I had the privilege to spend quite a bit of time in the area of Grand Staircase Escalante during my time in the area of Bryce Canyon. In fact, my entry from Capitol Reef to Bryce took me through a large section of the Grand Staircase, my campground in Cannonville was within the boundaries of the Monument, and in the end, I opted to postpone my visit to Zion until my spring trip in order to spend more time in the Grand Staircase area explore the land and talking to the people as the potential cuts to this particular monument are being decided as we speak. There is so much diversity of geography, stunning land forms, variety of recreation with which to partake, wildlife habitat and Native American history within the borders of this designated space that belongs to us (for the moment), the American people. From hiking to fly fishing, rafting to climbing, biking to off-roading, or just enjoying the scenery and learning of the history and heritage, Grand Staircase has it all in spades! If my entry into the area days before wasn't breathtaking enough along the climbing curves of scenic route 12, I spent 4 nights camping ending my day with my sunset view looking out over the beautiful buttes and rolling hills of this monument. I couldn't wait to delve deeper into the highlights this monument had to offer and especially to talk with the people connect to it.

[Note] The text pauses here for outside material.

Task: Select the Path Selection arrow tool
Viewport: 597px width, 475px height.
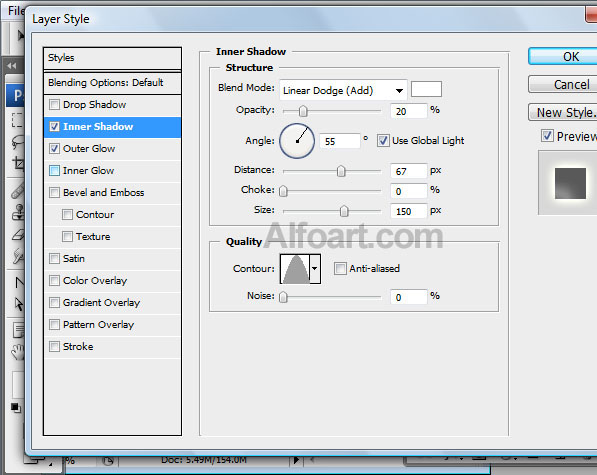Action: pyautogui.click(x=18, y=304)
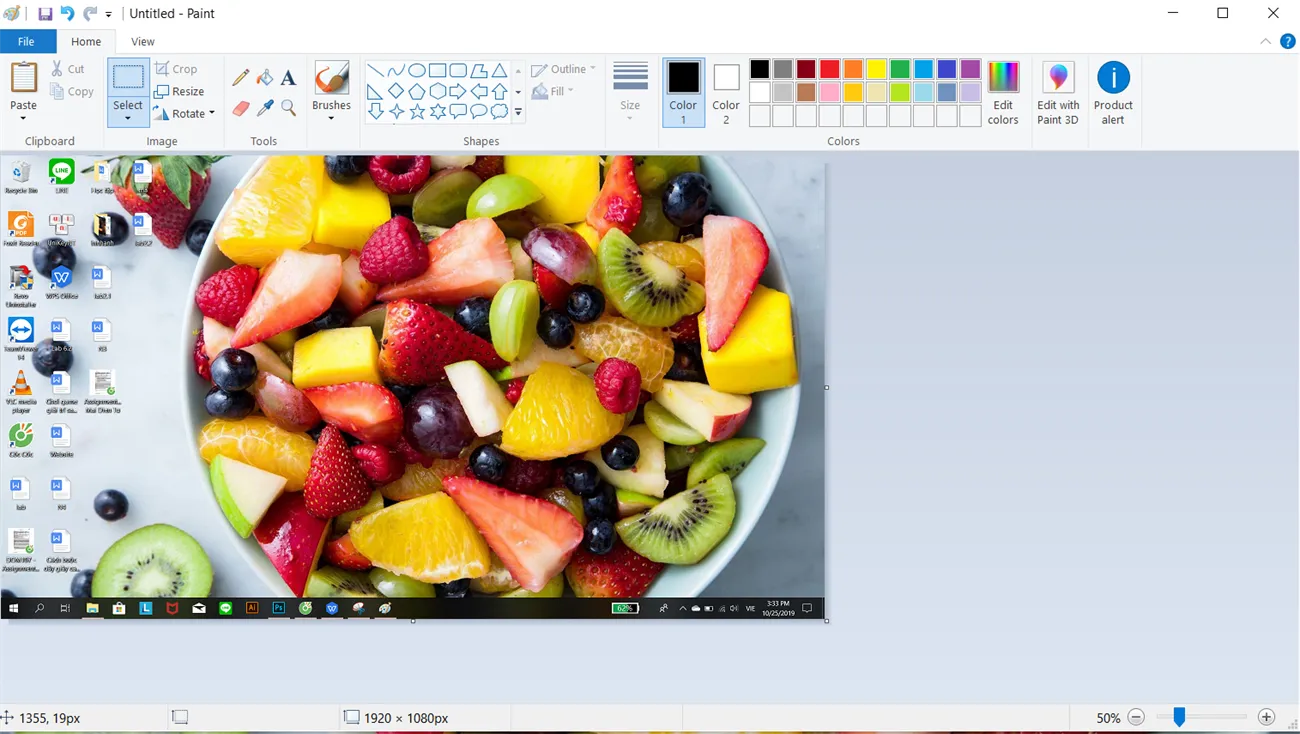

Impressed, blown away, visually overwhelmed? None of these descriptions express my reaction to the geographical wonders I saw in the Grand Staircase Escalante. In fact, if I take all the blow away sites I had seen in the last 4 National Parks I had visited in the 10 days prior to exploring Escalante, the Grand Staircase had ALL of those features combined together in one place - natural bridges, arches, hoodoos, spires, buttes, slot canyons, river gorges, waterfalls, petroglyphs, and the list goes on....and I only had 2 days to explore!!! This is a wonderland for both the outdoor enthusiast and the content observer of natural beauty. As an artist, photographer and explorer, I have a foot in each of these camps so to speak...so for me, it was the best of the best (and bonus - no crowds or parking lots to navigate!) This is a bucket list item for any and everyone to see and experience - WRITE IT DOWN - and a worthy cause to save from sell off and oil exploration which is the proposed plan by Secretary Zinke! From the scenic vistas off of Route 12, to Devil's Garden, Coyote Gulch, Hole in the Rock, and Grosvenor Arch. There is so much here to see and do, that it is a must return for me to see more and spend more time with the people of this area.

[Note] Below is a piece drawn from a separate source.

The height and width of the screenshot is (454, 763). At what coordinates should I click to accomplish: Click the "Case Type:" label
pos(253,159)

Speaking of the people, they are the crown jewel in the crown that is the Grand Staircase Escalante. Knowing that this was one of the major monuments that potentially is on the chopping block based on Sec. Zinke's recommendations to the president, I made it a priority to spend time talking to locals, business owners, travelers and rangers to find out how they felt about this issue and how it could and will impact them and this place. I wasn't quite sure how people would respond to my questioning, but people were quick to open up in a passionate way (many"off the record" though I'm not a reporter...so names are being with held) The locals especially are fervently passionate to save this place and preserve it for the public, for future generations, for the geological and cultural heritage it contains, AND for their livelihoods that depend upon it. The town of Escalante (pop. 850) is the largest town within the boundaries of the Monument as well as within 70 miles in any direction. This tiny ranching town is a thriving mecca for tourists and adventurers exploring the Grand Staircase area and have developed a charming little community of restaurants, shops, guided tours, equipment rentals, inns and camping to accommodate the visitors to the area. The designation of this Monument has dramatically changed the fabric of this town and their lives. This is also the case on a smaller scale of other bordering towns in the area.

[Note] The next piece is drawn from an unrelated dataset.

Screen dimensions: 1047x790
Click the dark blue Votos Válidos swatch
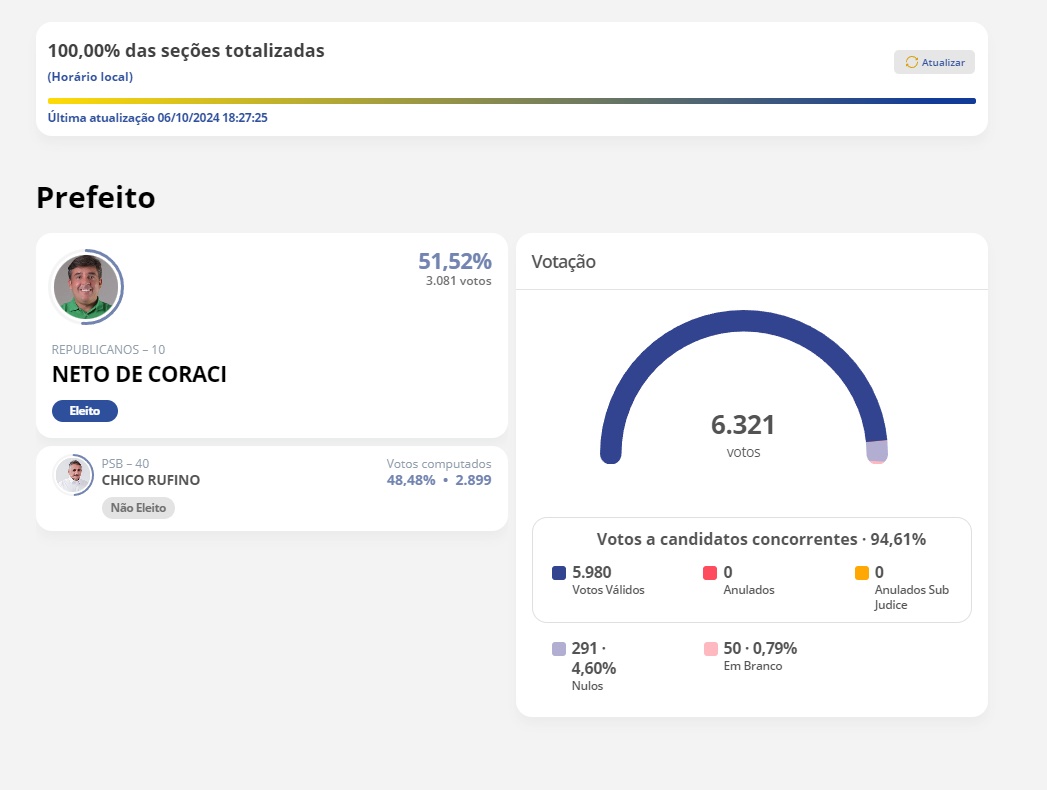(559, 573)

The people of Escalante are passionately fighting for their monuments designation status and everywhere you go there are signs, stickers, shirts and constant conversation about the topic - "Save the Staircase", "I Stand with Grand Staircase", etc... They are knowledgeably informed on the topic and can and will hold deep conversation with you and each other about the state of the matter, the lack of leadership, the deceit and lies in the supposed impact report and what the true impacts of this proposed cut to their lives, the people, the land, and the greater Utah population. The biggest question that arose several times was why didn't anyone come here to investigate, why were communities like Escalante not part of the potential 'Impact Report" when their entire livelihood depends on this designation? The frustration and despair in the tenor of peoples voices as they speak is palpable as they feel abandoned, without a voice in government or elsewhere to hear them, yet they press on and stand up to protect their place. I was most impressed with the people who run the awesome get anything one stop shop of Escalante Outfitters where you can get any kind of quality gear and clothing you may need, book a fly fishing guide, a cabin if needed and come in any time of day for coffee and breakfast or beer and wood oven pizza! The owners, workers and patrons here were amazing to talk to and passionate about their Staircase.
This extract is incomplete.